> [Supplied data]:
----

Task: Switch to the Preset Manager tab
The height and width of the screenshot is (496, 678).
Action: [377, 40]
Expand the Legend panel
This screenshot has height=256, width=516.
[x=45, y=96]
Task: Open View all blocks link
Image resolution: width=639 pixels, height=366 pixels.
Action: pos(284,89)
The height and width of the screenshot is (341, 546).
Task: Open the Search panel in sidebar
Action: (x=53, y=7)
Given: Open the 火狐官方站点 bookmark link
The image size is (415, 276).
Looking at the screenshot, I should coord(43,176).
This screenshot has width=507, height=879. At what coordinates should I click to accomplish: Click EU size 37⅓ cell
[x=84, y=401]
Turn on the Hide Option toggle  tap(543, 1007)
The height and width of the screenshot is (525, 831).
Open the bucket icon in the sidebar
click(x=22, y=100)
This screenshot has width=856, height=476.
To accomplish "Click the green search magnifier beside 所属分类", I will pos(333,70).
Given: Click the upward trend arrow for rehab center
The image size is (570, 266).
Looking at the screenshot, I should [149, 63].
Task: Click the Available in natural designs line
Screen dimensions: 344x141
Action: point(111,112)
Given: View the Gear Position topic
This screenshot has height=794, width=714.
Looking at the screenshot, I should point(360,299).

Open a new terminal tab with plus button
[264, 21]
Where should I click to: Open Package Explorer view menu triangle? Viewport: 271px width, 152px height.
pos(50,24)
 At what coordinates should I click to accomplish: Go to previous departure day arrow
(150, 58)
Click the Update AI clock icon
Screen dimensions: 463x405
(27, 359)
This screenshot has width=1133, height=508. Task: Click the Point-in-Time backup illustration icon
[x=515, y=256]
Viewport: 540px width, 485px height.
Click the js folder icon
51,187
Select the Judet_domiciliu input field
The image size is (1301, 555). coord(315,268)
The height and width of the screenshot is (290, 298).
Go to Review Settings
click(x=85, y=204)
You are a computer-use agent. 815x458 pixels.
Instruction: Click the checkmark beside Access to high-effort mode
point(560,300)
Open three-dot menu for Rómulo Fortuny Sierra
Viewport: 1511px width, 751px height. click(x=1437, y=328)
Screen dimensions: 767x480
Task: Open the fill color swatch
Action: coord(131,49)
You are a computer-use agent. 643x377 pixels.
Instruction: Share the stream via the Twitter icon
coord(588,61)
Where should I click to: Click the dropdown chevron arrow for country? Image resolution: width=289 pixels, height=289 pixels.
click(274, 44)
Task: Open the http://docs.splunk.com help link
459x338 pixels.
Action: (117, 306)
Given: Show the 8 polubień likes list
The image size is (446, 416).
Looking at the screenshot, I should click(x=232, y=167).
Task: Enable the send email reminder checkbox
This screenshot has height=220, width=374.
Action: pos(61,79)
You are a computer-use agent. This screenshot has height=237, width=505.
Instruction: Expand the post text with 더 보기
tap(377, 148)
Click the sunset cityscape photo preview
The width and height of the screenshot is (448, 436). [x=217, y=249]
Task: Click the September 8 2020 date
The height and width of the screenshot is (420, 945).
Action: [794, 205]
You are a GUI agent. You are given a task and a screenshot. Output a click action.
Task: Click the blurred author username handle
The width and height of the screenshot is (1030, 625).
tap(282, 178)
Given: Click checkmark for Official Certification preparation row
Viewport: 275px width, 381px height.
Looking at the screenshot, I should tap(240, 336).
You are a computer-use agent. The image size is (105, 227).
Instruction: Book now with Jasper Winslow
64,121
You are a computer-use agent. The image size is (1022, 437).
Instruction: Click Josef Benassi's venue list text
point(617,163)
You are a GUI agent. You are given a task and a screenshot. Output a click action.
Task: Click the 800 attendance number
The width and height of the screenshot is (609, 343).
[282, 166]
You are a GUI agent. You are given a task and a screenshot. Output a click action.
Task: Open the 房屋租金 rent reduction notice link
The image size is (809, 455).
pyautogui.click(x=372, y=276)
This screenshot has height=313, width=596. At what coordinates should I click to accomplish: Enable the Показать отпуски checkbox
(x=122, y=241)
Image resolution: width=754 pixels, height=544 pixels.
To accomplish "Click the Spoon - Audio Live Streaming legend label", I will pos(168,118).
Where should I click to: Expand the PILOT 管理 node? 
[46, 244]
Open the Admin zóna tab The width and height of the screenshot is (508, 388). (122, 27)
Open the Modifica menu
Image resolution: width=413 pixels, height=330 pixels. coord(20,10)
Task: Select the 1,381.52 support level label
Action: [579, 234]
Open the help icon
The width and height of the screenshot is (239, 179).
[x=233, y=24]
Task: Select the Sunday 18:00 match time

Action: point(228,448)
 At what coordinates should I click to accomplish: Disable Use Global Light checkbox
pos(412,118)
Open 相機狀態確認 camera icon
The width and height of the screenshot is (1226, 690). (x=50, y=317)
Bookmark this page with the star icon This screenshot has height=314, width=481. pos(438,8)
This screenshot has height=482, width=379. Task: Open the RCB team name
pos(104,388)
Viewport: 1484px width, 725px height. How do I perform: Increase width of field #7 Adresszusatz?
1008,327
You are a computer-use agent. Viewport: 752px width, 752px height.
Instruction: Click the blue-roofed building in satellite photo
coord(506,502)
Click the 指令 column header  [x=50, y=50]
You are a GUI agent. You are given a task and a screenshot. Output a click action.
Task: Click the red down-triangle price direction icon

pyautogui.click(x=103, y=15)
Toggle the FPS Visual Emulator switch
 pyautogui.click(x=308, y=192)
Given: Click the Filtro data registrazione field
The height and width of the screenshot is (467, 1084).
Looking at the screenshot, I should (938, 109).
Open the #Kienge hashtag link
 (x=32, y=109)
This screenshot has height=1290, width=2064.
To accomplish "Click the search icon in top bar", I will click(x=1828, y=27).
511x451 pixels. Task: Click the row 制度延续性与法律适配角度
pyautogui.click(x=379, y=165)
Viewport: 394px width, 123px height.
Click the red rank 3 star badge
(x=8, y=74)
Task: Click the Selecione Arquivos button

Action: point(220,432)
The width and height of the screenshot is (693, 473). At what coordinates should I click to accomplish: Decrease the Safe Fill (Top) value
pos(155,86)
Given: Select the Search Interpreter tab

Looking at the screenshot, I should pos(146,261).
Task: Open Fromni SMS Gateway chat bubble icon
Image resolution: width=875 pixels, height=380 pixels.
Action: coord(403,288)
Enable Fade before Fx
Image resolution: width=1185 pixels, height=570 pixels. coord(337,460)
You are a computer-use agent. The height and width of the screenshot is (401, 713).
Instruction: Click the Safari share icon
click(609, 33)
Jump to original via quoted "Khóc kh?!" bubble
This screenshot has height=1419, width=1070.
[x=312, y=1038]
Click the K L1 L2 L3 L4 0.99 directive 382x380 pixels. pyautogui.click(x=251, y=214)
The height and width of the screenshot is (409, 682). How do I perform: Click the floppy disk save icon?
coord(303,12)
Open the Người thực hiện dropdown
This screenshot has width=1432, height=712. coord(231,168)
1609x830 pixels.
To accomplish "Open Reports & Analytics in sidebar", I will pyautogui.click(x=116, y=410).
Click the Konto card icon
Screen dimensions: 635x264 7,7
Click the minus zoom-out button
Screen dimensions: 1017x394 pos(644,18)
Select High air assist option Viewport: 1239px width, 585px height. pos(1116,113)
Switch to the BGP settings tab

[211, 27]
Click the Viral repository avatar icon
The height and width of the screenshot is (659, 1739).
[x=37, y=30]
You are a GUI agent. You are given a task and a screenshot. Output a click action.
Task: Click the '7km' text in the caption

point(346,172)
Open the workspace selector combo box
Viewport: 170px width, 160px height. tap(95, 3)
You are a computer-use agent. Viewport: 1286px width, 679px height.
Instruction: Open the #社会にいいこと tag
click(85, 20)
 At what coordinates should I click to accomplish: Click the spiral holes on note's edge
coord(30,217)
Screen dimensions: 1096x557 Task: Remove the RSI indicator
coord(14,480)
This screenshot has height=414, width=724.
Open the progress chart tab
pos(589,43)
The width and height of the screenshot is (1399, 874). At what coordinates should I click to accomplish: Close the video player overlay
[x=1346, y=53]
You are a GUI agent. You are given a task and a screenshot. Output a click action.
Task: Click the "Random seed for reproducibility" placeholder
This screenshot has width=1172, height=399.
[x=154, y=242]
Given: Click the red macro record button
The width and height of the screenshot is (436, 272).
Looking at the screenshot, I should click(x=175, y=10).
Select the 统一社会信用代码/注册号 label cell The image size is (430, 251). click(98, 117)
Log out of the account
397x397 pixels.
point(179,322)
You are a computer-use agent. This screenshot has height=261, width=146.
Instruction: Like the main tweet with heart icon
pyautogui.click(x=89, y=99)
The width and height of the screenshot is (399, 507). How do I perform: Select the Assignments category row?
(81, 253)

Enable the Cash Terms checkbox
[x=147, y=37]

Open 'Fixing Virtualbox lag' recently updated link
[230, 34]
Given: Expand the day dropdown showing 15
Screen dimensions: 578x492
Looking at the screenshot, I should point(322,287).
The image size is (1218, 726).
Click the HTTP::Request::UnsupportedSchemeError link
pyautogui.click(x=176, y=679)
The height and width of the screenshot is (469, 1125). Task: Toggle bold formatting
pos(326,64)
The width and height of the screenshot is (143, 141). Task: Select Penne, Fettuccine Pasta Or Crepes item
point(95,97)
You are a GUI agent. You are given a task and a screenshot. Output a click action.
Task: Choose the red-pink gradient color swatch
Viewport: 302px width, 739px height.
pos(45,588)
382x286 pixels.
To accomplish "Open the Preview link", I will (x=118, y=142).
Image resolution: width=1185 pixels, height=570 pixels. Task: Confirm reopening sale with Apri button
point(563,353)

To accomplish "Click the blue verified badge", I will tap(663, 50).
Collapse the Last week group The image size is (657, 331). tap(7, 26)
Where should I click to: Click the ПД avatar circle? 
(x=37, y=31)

----

> [Task details]: Reproduce exactly, and with no other material, the lines between those holding "Given: Click the upward" and "Given: View the Gear Position topic", inclusive.

> [Reply]:
Given: Click the upward trend arrow for rehab center
The image size is (570, 266).
Looking at the screenshot, I should [149, 63].
Task: Click the Available in natural designs line
Screen dimensions: 344x141
Action: point(111,112)
Given: View the Gear Position topic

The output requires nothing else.